Je fis un rapide tour de cette typique bourgade construite de maisons
de pêcheurs en pierre. Il me restait à gagner Le-Bout-de-la-Ville
(au
moins on sait que l'on ne peut pas aller plus loin) pour
trouver la chambre d'hôte. Je sentais la gêne de l'ampoule que
j'avais pris soin de recouvrir d'un pansement "compeed"

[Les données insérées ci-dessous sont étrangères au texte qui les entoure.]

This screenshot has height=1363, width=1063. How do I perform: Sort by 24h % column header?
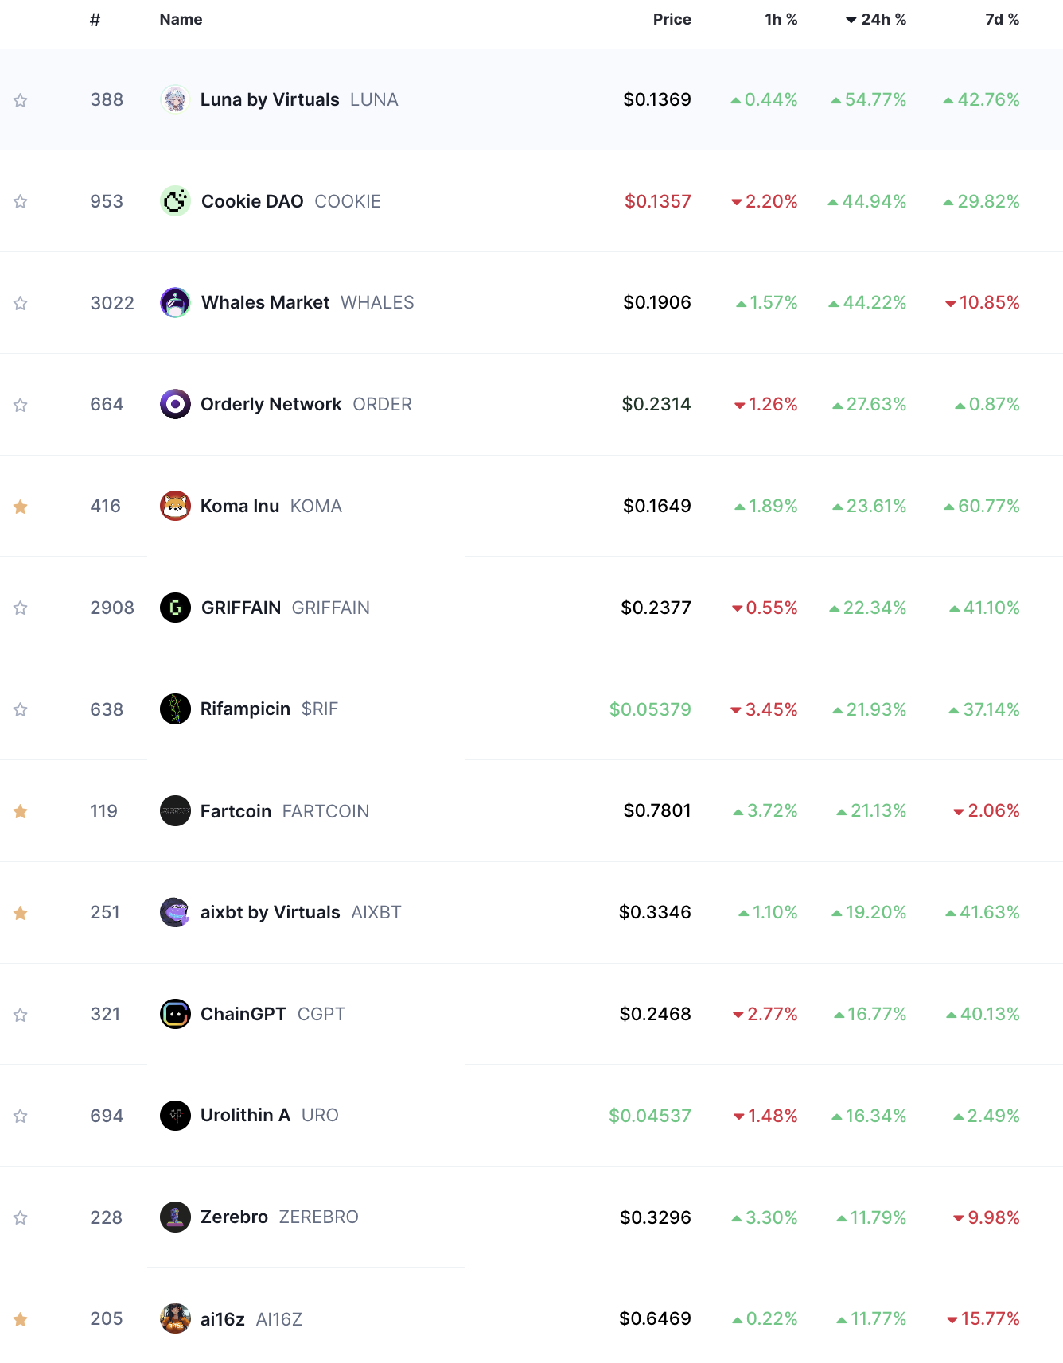[876, 20]
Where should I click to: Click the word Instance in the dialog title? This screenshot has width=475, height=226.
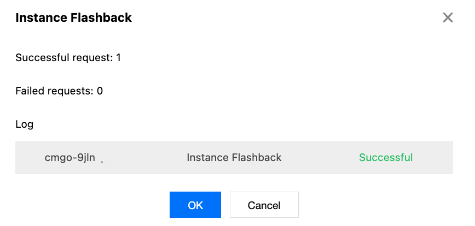(39, 17)
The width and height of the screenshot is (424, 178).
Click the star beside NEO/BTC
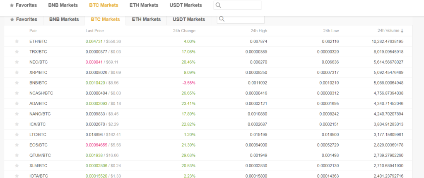click(x=17, y=62)
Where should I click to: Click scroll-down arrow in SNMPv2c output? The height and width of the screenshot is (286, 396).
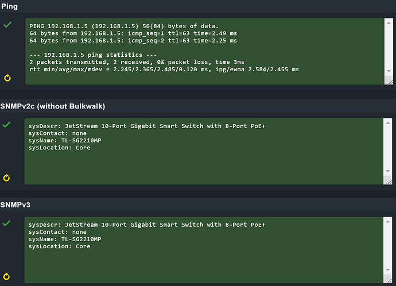(387, 171)
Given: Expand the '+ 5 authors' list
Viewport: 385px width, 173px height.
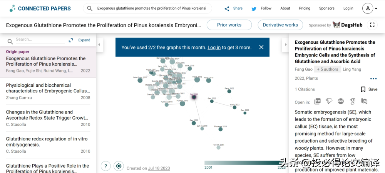Looking at the screenshot, I should (x=327, y=69).
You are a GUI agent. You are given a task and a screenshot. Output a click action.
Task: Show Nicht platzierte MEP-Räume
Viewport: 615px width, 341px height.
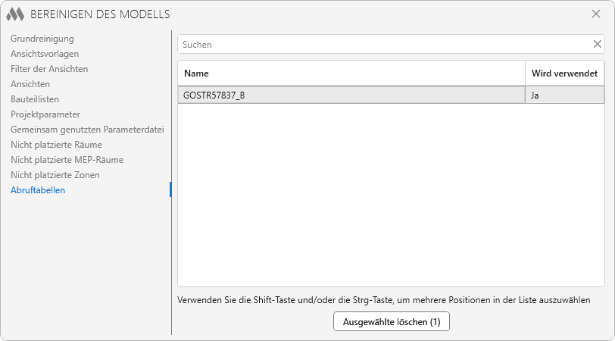(67, 160)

mais s'était supportable. J'admirais les nombreux moulins qui
jalonnaient les derniers kilomètres de côte. Logique avec le vent
qui souffle ici.
![]() |
Moulin et traînes nuageuses |
Je
finis en pieds libres jusqu'à la chambre d'hôte installée dans une
maison moderne à l'intérieur d'un lotissement récent. Il y avait
là tout le confort nécessaire pour m'adonner au rituel d'après
randonnée : douche et repos. J'y ajoutai de nouveaux soins à
l'indésirable phlyctène, entendu que le pansement c'était à
moitié décollé durant la douche. J'avais pris l'initiative de le
décoller totalement ; ce ne fut pas une bonne idée, puisque ce
geste eut pour conséquence de creuser un peu plus la plaie.
Je
partis sur St-Benoit-des-Ondes pour m'installer dans un restaurant à
l'abri de la bruine qui tombait depuis mon départ de la chambre
d'hôte. Je me fis plaisir en mangeant une "moule-frites" arrosée d'un
bon quart de blanc sec. Une parfaite médication pour requinquer le
bonhomme.
PS :
Je viens de voir par hasard sur le site de Ouest-France que le
troquet dans lequel je pris un café à St Marcan, le Tric'Horn Kafé,
à été détruit par un incendie en décembre 2017.